GOAL: Update the listing from its first line through the line that contains "Action: [x=756, y=561]": change "status bar" to "footer" and leave everything else as it is. Give only those lines.

DATA ROWS:
————————

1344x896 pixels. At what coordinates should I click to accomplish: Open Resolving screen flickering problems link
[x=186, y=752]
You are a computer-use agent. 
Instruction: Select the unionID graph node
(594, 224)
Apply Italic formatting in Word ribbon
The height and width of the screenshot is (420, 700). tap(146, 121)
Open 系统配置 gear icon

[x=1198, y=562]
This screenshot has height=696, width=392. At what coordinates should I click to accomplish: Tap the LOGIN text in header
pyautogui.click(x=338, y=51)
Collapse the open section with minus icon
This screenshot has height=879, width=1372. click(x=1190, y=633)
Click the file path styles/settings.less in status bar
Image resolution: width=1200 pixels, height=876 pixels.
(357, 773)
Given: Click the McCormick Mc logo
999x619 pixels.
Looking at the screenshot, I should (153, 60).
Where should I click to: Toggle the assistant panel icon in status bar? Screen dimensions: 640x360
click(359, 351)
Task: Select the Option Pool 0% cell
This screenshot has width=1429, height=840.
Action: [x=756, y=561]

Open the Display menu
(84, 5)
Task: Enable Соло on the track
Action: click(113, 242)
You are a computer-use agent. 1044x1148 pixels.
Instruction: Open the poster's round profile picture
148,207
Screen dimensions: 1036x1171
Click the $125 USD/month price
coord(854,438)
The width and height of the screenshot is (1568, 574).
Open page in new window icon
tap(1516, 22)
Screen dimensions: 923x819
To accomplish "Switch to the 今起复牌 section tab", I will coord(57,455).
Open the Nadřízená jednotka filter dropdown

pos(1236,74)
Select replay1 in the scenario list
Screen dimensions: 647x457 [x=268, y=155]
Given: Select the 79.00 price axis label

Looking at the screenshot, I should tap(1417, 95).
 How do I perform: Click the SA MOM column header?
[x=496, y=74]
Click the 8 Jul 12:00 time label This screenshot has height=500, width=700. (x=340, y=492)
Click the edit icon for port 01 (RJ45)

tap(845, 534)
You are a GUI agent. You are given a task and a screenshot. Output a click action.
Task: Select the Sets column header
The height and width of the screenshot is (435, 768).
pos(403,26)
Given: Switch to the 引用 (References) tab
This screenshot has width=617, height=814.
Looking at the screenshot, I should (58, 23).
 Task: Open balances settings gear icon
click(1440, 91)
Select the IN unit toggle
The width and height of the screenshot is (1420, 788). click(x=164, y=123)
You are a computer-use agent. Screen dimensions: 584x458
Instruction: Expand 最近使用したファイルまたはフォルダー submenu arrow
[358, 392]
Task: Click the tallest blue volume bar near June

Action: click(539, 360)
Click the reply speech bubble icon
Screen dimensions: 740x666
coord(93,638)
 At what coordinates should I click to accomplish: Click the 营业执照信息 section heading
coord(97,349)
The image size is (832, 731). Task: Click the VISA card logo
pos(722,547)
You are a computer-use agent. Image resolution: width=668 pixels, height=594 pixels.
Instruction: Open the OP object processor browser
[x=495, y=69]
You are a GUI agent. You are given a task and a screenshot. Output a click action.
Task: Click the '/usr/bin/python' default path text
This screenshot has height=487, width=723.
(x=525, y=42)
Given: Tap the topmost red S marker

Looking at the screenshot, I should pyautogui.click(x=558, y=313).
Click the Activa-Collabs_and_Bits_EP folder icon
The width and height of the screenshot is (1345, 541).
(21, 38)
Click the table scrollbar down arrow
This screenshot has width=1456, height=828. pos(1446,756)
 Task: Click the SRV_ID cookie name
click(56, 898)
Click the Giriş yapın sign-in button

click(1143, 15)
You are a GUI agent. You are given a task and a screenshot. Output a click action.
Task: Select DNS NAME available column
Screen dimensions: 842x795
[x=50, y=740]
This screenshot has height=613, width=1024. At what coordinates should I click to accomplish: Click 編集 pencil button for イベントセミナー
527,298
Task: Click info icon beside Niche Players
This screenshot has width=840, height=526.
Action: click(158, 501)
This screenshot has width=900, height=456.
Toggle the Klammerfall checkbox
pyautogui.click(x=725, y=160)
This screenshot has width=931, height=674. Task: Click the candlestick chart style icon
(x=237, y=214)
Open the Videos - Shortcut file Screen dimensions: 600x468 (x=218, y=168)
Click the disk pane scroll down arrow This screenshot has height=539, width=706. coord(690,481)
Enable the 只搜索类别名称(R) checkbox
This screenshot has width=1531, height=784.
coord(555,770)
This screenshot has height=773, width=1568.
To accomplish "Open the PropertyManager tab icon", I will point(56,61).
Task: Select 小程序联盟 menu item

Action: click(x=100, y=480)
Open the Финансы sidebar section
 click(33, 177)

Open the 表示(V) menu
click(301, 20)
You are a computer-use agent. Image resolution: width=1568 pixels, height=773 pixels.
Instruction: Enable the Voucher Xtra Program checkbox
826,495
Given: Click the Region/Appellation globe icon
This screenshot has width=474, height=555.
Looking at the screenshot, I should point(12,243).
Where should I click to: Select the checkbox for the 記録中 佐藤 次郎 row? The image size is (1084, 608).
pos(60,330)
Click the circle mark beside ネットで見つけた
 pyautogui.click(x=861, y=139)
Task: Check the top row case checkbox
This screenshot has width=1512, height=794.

————————

TASK RESULT:
1344x896 pixels. At what coordinates should I click to accomplish: Open Resolving screen flickering problems link
[x=186, y=752]
You are a computer-use agent. 
Instruction: Select the unionID graph node
(594, 224)
Apply Italic formatting in Word ribbon
The height and width of the screenshot is (420, 700). tap(146, 121)
Open 系统配置 gear icon

[x=1198, y=562]
This screenshot has height=696, width=392. At what coordinates should I click to accomplish: Tap the LOGIN text in header
pyautogui.click(x=338, y=51)
Collapse the open section with minus icon
This screenshot has height=879, width=1372. click(x=1190, y=633)
Click the file path styles/settings.less in footer
Image resolution: width=1200 pixels, height=876 pixels.
(357, 773)
Given: Click the McCormick Mc logo
999x619 pixels.
Looking at the screenshot, I should (153, 60).
Where should I click to: Toggle the assistant panel icon in footer? Screen dimensions: 640x360
click(359, 351)
Task: Select the Option Pool 0% cell
This screenshot has width=1429, height=840.
Action: [x=756, y=561]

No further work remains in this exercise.